And he burst into a loud, blustering laugh. It was one of his violent, sensual, grating laughs, and, knowing him, Corsali turned to Giulio and remarked :
– I’ll wait until he gets over it.
At this Niccolo was seized with sudden fury.
– And I tell you again that you won’t speak of it to me ! D’you understand ? I’ll take you by the neck and pitch you out of the shop !
He was breathing hard, and biting his fingers. Corsali, with an offended look, despite Giulio’s signals not to take any notice of Niccolo’s eccentricities, took a step towards the door, intending to go.
He had scarcely turned, however, when Niccolo again burst into laughter, this time so spontaneous and merry that Corsali stopped in astonishment.
– Didn’t you notice I was only joking ?
– That’s not the way to treat a friend !
But Niccolo wouldn’t hear of it, and threatened to become abusive once more.
Vittorio Corsali was thin, bald and had a white moustache. When he spoke he showed all his teeth, and the whole shape of his head reminded one of a fox’s cranium.
Giulio asked his brother : – When do you think you will feel disposed to listen to him ? You will oblige us by letting us know.
– Any time you like except to-day.
– But, you see, to-morrow I shall be going with the carriage to Radicondoli on Insurance business, and it was there, in the parson’s house, that I saw a silver crucifix…

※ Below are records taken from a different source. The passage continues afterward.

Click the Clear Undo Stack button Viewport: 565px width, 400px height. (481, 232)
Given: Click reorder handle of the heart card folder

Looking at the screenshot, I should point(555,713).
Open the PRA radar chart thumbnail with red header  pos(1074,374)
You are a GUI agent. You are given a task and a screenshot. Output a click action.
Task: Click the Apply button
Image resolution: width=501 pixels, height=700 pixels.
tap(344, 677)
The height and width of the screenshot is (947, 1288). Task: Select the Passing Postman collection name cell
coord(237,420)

Niccolo, whose curiosity was getting the upper hand, turned and interrupted vehemently :
– Will he sell it?
– That’s just what I wanted to talk to you about!
Niccolo seemed angry, and as if he must and would squabble.

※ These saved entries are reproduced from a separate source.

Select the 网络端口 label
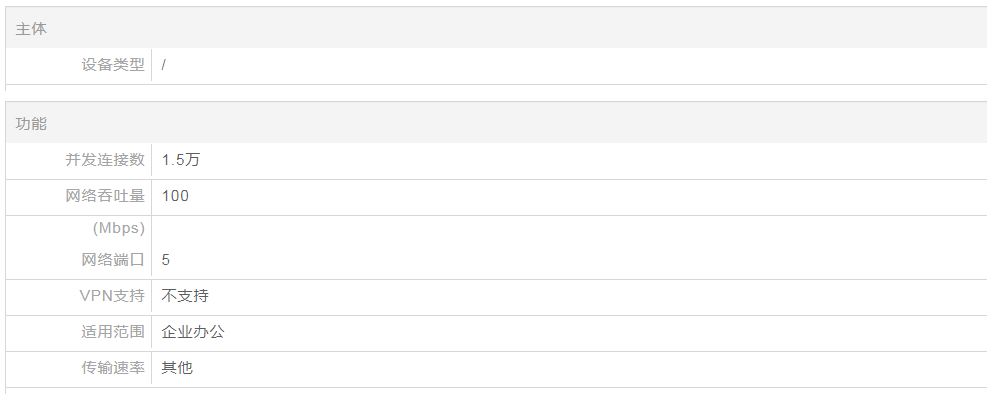The height and width of the screenshot is (394, 995). pyautogui.click(x=113, y=259)
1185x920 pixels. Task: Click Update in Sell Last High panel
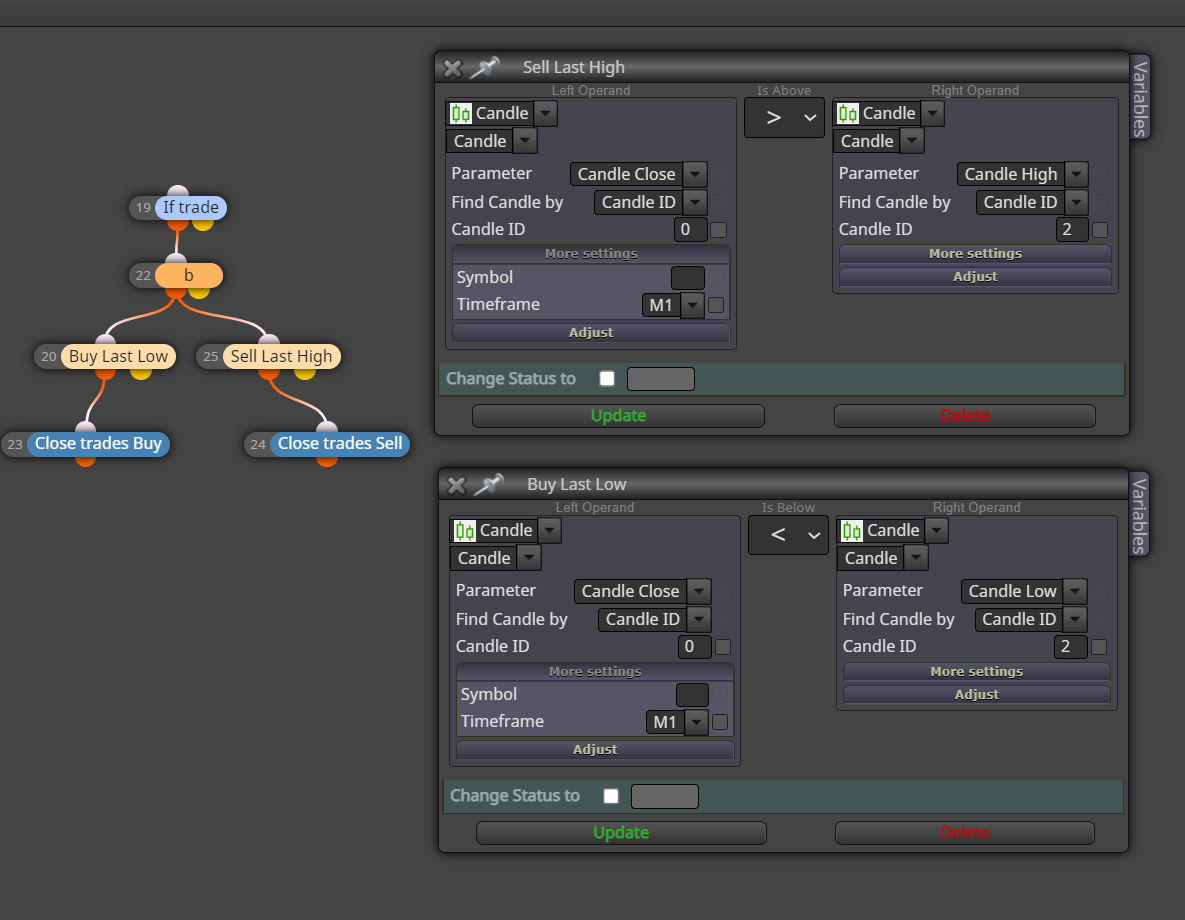pyautogui.click(x=618, y=416)
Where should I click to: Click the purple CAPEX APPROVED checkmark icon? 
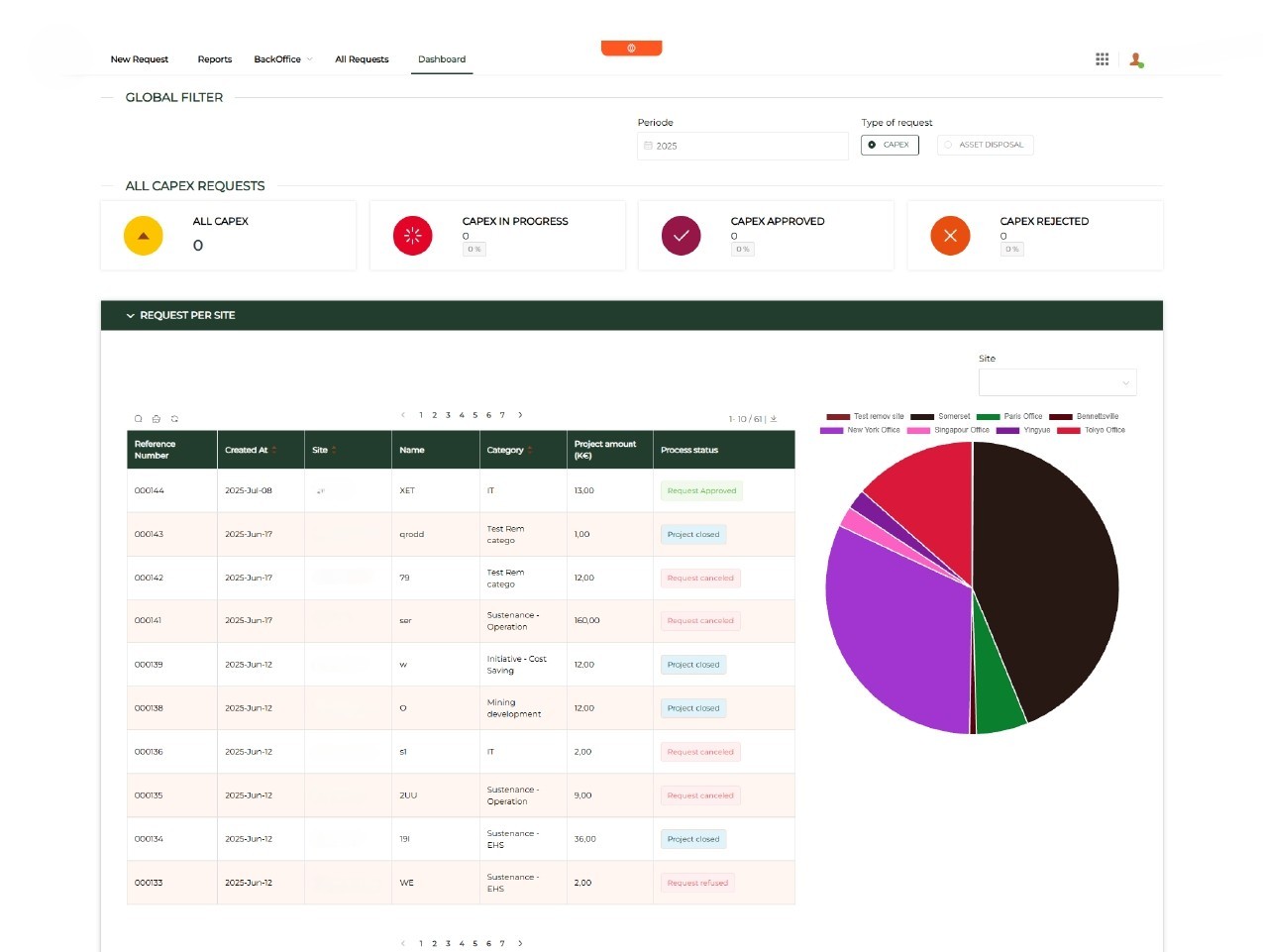tap(681, 236)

– Are you sure that I shall like it ?
– I think so.
– You don’t understand anything much, though ; I don’t trust your judgment.
– I know that you think me a fool.
– How much does he want for it ? – Giulio intervened. – Is he stingy ?
– I think, if I understood rightly, it means two hundred franc notes.
– Tell the priest to put it down his throat ! It won’t do for me ! I only buy from those who don’t know how to sell. If he should ever call at this bookshop, I’ll kick him out ! Tell him so, from me ! God save him, if he comes to look for me here !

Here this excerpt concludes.